FORMACIÓN
Para ser ilustrador científico es necesario desarrollar tanto habilidades artísticas como conocimientos científicos. Para ello se necesita paciencia, perseverancia y un constante aprendizaje. Desde Illustraciencia queremos ponertelo fácil. Por eso, en este post te resumimos las principales habilidades y consejos que debes tener en cuenta para formarte como ilustrador científico y no solo como ilustrador generalista:
Adquiere habilidades artísticas: La ilustración científica combina la precisión científica con la habilidad artística. Es importante tener una base sólida en dibujo, anatomía, perspectiva y composición. Puedes tomar clases de arte o buscar recursos en línea para mejorar tus habilidades técnicas.
Estudia ciencia: Para ser un ilustrador científico efectivo, debes comprender los conceptos científicos detrás de los temas que vas a ilustrar. Familiarízate con las diferentes ramas de la ciencia, como biología, botánica, zoología, anatomía, geología, etc. Esto te ayudará a representar con precisión los sujetos científicos en tus ilustraciones.
Investiga y recopila referencias: La investigación es una parte crucial de la ilustración científica. Debes estudiar y recopilar referencias precisas, como fotografías, descripciones científicas, disecciones o especímenes reales. Las bibliotecas, museos, revistas científicas y recursos en línea son buenos lugares para buscar referencias confiables.
Aprende software de diseño gráfico: La tecnología digital ha influido en la ilustración científica, y es importante que adquieras habilidades en software de diseño gráfico. Programas populares como Adobe Illustrator o Photoshop pueden ayudarte a crear ilustraciones precisas y detalladas.
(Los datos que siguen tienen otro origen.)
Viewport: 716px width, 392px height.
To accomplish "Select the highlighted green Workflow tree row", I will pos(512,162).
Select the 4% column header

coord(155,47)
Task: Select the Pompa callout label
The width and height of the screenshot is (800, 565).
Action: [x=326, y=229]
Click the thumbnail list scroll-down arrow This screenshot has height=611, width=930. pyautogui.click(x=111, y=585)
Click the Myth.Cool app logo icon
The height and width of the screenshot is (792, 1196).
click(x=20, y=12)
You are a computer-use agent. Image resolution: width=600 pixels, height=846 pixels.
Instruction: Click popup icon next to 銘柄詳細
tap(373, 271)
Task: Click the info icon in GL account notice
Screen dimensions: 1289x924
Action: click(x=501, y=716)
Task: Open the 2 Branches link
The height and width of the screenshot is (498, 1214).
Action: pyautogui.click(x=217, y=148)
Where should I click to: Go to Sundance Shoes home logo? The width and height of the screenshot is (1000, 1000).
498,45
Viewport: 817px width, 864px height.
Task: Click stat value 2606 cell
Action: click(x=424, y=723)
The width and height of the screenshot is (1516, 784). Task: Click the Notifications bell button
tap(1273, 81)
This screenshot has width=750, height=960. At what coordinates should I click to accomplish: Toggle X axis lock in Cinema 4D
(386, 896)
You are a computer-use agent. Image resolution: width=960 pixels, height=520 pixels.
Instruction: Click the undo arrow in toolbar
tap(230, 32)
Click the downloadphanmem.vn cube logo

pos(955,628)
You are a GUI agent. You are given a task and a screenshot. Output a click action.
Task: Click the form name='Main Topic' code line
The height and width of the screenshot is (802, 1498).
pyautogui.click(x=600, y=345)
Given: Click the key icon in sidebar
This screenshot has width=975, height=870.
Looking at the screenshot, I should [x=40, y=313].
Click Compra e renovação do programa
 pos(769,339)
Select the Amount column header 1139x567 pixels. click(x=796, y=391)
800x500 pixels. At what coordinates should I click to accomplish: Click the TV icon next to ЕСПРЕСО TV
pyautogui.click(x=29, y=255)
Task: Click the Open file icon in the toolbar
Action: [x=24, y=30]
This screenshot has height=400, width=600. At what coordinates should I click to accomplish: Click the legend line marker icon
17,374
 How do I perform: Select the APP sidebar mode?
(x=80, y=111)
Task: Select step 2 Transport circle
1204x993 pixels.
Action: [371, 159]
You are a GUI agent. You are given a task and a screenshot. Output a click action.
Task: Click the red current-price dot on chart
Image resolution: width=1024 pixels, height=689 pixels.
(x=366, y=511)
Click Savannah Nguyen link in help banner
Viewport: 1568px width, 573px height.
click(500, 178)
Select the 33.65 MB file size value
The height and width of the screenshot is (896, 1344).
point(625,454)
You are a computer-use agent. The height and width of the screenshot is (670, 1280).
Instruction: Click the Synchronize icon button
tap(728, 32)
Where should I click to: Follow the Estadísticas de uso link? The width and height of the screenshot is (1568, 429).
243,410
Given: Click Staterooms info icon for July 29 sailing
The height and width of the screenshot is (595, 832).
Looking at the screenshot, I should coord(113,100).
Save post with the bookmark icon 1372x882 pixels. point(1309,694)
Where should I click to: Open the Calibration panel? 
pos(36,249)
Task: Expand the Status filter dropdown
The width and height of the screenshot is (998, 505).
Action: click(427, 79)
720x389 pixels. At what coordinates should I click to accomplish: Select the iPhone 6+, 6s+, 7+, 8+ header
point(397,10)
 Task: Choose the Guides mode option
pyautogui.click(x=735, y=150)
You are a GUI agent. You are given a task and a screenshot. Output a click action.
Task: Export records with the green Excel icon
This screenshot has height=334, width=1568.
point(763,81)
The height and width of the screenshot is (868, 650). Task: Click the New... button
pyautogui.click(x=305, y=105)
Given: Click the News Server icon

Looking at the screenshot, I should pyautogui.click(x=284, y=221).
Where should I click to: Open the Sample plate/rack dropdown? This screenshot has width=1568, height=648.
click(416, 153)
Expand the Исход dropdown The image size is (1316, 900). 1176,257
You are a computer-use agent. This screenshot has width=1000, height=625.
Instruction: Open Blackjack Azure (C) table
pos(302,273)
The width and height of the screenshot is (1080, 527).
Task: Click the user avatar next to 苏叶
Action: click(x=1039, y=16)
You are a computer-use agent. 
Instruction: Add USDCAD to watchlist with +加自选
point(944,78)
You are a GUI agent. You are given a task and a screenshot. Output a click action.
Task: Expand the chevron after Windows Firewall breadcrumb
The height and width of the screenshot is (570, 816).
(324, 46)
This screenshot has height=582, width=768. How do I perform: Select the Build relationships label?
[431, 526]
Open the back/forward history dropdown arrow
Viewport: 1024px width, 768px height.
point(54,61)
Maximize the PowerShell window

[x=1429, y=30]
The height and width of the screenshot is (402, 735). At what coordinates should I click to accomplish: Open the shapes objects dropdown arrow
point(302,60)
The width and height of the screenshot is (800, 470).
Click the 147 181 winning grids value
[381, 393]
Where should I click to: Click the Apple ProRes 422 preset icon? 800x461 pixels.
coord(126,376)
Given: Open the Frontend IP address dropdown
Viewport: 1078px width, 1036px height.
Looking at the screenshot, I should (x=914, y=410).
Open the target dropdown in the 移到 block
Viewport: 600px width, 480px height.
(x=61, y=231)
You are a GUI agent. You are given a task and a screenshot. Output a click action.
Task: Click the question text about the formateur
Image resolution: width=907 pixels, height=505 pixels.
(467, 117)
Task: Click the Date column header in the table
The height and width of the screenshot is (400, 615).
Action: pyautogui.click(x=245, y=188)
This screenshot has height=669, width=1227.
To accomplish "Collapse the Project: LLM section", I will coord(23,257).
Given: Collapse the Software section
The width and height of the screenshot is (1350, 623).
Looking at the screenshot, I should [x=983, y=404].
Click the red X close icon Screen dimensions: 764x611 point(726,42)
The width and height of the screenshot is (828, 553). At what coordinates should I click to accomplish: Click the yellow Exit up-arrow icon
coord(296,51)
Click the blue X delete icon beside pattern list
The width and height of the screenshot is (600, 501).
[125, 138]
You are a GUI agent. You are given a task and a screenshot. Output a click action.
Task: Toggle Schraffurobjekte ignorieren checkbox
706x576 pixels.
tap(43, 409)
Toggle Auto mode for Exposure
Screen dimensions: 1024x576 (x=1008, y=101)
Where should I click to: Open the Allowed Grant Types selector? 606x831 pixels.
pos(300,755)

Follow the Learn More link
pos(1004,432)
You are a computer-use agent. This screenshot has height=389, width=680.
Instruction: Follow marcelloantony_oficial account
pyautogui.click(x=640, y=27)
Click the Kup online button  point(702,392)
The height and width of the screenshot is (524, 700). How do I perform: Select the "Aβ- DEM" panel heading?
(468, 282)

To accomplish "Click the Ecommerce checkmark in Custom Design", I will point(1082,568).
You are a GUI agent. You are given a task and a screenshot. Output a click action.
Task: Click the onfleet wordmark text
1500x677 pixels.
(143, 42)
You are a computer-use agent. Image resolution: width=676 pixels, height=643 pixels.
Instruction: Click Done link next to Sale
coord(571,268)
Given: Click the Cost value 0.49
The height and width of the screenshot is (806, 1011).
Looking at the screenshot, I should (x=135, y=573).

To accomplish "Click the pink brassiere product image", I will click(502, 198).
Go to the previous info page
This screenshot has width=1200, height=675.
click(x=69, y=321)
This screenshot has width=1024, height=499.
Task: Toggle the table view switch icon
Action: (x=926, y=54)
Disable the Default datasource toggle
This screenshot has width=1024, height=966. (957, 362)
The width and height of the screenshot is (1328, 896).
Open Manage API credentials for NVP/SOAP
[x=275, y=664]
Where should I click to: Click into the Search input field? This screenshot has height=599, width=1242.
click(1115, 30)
Conecta con la comunidad científica: Participa en conferencias, talleres y eventos relacionados con la ciencia y la ilustración científica. Esto te permitirá conocer a otros profesionales y aprender de su experiencia. También puedes unirte a grupos en línea o redes sociales especializados en ilustración científica para compartir tus trabajos y recibir retroalimentación.
Práctica y crea un portafolio: La práctica constante es esencial para mejorar tus habilidades en la ilustración científica. Realiza ejercicios de dibujo regularmente, experimenta con diferentes técnicas y estilos, y crea un portafolio sólido que muestre tu trabajo y tu capacidad para representar temas científicos de manera precisa.
Si estás empezando, la clave no es dominarlo todo de golpe, sino avanzar con constancia, seguir afinando tu criterio y entender que cada habilidad que desarrolles irá acercándote a un perfil más sólido y especializado dentro de la profesión. A medida que adquieras experiencia y construyas tu portafolio, podrás trabajar con científicos, museos, editoriales científicas u otras instituciones relacionadas para crear ilustraciones que ayuden a comunicar conceptos científicos de manera efectiva.
Para ello, aunque no muchos, existen postgrados universitarios y cursos de formación especializada donde este viaje se te hará más ameno. Una de esas opciones es la Academia Illustraciencia, en la que te ofrecemos varios cursos específicos de ilustración científica online, con acompañamiento, correcciones personalizadas y una comunidad de personas con la misma pasión e inquietudes que tú. Estos cursos pueden variar en duración, contenido y enfoque, desde cursos introductorios hasta cursos más avanzados que cubren técnicas específicas y aplicaciones de software. Dependiendo del punto en el que te encuentres y el tipo de formación que buscas, teniendo en cuenta todo lo que te contamos antes, puedes elegir el que mejor encaje contigo.
Como ves, formarse como ilustrador científico implica mucho más que aprender a dibujar bien: supone desarrollar una mirada analítica, entender cómo funciona aquello que representas y aprender a comunicarlo con precisión. Es un proceso que lleva tiempo y práctica, pero también uno que se construye paso a paso, combinando aprendizaje técnico, conocimiento científico y experiencia real con cada nuevo proyecto.